*Task item*.
Please show every line in the entries below that includes the word "Choose".

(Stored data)
- - - - - - -
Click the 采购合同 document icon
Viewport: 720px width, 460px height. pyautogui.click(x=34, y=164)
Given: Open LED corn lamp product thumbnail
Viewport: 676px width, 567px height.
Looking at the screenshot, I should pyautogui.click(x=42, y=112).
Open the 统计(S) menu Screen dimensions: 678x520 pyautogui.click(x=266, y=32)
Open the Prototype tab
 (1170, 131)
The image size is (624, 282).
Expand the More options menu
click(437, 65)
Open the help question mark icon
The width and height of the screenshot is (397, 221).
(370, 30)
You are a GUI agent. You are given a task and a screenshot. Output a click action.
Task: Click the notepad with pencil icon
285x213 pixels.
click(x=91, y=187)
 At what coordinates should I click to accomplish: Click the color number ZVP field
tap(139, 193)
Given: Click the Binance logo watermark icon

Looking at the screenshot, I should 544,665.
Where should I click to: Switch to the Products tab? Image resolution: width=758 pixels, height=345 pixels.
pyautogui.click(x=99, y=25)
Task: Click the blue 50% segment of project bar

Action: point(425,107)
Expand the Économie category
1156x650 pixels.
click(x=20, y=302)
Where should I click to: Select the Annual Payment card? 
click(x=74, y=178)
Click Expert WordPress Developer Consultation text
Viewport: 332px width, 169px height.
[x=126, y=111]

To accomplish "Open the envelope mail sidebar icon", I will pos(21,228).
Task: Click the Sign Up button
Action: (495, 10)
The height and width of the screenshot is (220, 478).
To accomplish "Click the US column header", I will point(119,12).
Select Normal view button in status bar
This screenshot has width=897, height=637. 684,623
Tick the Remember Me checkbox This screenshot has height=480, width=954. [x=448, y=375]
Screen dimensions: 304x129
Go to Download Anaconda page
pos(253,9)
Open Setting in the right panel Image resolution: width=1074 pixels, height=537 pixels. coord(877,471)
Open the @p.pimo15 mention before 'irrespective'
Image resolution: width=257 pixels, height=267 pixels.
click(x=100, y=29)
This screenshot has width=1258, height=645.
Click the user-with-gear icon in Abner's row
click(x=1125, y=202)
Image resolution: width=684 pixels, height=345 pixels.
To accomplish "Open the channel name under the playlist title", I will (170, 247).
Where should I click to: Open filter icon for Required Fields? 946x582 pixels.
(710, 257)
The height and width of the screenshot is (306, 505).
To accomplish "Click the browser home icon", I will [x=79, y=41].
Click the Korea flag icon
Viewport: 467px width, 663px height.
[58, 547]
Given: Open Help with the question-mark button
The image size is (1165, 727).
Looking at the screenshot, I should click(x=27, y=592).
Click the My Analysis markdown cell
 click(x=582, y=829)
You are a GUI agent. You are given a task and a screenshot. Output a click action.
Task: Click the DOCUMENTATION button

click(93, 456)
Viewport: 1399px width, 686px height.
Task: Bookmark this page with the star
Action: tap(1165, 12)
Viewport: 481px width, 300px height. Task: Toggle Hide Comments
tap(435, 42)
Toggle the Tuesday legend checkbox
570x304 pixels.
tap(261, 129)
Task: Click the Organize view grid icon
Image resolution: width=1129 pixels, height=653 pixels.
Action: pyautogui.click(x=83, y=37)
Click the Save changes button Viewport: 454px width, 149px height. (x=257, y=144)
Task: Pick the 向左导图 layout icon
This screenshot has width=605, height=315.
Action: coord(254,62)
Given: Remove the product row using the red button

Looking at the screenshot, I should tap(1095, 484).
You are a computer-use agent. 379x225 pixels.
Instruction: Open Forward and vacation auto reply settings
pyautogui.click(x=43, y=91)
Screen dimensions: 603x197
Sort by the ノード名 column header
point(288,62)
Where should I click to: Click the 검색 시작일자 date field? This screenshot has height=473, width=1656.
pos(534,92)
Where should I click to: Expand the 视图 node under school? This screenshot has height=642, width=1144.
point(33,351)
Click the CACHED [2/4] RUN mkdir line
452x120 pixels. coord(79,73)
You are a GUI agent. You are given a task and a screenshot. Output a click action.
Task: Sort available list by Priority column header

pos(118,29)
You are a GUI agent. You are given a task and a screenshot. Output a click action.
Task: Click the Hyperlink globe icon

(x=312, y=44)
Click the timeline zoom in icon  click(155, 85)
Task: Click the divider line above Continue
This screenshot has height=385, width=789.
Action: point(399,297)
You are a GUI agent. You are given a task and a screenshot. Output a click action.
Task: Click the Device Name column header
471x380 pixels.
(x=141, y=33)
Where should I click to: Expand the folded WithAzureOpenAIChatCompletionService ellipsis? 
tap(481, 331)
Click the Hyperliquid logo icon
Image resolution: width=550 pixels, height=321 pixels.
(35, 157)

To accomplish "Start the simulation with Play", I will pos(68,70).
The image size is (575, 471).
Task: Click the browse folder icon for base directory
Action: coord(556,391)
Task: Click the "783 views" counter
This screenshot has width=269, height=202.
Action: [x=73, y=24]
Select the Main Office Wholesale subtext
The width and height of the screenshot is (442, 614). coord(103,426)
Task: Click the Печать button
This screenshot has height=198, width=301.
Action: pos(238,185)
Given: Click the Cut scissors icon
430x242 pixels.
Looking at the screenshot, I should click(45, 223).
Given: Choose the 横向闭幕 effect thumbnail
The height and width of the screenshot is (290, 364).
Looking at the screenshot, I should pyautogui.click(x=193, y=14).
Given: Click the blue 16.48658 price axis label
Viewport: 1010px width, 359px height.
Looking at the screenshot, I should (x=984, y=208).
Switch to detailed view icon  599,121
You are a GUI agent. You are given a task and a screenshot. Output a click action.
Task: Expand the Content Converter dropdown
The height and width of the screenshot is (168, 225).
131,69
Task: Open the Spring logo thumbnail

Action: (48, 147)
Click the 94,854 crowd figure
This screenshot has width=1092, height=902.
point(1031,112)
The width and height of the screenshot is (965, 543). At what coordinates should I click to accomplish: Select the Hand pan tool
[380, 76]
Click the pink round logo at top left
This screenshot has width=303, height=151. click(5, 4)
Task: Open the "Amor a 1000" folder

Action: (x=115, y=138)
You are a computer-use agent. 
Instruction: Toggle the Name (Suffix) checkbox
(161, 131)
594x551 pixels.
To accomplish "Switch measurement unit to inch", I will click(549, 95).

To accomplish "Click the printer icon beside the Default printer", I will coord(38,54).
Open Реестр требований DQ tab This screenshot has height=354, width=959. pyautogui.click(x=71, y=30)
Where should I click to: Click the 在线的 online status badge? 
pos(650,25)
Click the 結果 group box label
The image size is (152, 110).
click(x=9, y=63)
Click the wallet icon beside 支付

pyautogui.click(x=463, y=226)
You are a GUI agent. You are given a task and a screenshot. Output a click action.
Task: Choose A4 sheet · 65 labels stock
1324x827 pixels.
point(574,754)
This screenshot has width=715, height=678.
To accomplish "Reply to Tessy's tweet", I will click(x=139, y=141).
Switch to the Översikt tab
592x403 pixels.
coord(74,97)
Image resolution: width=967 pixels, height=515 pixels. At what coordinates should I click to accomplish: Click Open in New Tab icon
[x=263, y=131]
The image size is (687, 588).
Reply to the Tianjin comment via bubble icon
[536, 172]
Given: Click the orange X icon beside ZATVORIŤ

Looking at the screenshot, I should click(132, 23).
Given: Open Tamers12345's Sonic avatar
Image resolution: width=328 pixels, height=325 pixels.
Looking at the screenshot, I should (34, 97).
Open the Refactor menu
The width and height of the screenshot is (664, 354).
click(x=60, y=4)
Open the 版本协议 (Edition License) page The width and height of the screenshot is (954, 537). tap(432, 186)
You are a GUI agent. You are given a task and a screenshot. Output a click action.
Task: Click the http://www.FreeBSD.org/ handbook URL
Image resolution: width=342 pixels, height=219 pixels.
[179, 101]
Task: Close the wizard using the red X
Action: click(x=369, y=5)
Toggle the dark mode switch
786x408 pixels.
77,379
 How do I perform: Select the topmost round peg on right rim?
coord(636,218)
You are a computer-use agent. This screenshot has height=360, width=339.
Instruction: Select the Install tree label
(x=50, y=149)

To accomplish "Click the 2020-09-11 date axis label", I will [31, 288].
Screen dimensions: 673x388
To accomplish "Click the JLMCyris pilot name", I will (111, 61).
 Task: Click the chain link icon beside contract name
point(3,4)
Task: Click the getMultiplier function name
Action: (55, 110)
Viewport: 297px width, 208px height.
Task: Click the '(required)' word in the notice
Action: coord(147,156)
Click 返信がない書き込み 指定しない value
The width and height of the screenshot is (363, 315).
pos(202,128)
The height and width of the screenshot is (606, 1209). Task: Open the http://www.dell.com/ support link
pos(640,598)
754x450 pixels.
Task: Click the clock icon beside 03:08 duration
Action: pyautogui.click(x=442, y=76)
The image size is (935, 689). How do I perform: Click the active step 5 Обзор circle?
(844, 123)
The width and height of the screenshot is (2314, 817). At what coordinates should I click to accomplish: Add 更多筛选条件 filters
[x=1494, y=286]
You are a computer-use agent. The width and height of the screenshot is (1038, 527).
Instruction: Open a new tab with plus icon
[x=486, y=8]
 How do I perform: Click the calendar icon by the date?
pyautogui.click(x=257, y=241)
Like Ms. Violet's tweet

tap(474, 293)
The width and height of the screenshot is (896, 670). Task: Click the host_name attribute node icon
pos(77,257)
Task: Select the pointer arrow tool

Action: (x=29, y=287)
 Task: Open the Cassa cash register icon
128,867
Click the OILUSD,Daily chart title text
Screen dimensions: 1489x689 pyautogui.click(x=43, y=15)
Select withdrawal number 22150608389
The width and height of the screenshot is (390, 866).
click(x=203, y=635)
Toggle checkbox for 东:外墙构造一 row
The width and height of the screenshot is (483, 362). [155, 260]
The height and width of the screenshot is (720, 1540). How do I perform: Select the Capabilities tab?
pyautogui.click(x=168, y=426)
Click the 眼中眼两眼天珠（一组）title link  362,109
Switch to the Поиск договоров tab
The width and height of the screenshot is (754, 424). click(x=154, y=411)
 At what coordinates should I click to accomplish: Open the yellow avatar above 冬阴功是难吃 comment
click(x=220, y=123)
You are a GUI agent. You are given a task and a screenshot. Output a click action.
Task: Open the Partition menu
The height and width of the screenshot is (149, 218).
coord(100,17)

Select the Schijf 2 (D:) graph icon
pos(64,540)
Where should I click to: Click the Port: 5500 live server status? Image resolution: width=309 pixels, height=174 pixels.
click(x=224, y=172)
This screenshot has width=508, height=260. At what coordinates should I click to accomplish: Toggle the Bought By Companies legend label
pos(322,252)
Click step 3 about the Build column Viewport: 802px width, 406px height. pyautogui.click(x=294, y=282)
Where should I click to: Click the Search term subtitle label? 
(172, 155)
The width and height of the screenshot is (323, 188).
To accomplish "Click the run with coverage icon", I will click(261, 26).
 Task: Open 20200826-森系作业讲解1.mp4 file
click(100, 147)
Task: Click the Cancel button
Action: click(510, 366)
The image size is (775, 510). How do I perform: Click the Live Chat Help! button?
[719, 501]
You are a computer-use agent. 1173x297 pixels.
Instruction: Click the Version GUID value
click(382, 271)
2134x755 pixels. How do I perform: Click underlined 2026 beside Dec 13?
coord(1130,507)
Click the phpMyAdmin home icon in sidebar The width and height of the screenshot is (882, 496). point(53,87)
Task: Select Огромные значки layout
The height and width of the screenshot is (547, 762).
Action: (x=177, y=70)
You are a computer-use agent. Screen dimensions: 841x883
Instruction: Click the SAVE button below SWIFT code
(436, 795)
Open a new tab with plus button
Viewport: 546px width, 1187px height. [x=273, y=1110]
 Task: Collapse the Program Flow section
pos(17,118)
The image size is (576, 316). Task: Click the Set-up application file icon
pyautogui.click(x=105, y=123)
- - - - - - -
*Solution to the problem*.
Given: Choose the 横向闭幕 effect thumbnail
Task: Choose A4 sheet · 65 labels stock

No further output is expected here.